(THE INPUT)
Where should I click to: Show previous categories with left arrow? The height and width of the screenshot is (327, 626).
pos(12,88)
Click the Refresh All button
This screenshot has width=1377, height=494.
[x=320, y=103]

(THE TASK)
Nothing in the entries may be left out; each line is to be output exactly.

(EXERCISE RESULT)
Where should I click to: Show previous categories with left arrow? The height and width of the screenshot is (327, 626).
pos(12,88)
Click the Refresh All button
This screenshot has width=1377, height=494.
[x=320, y=103]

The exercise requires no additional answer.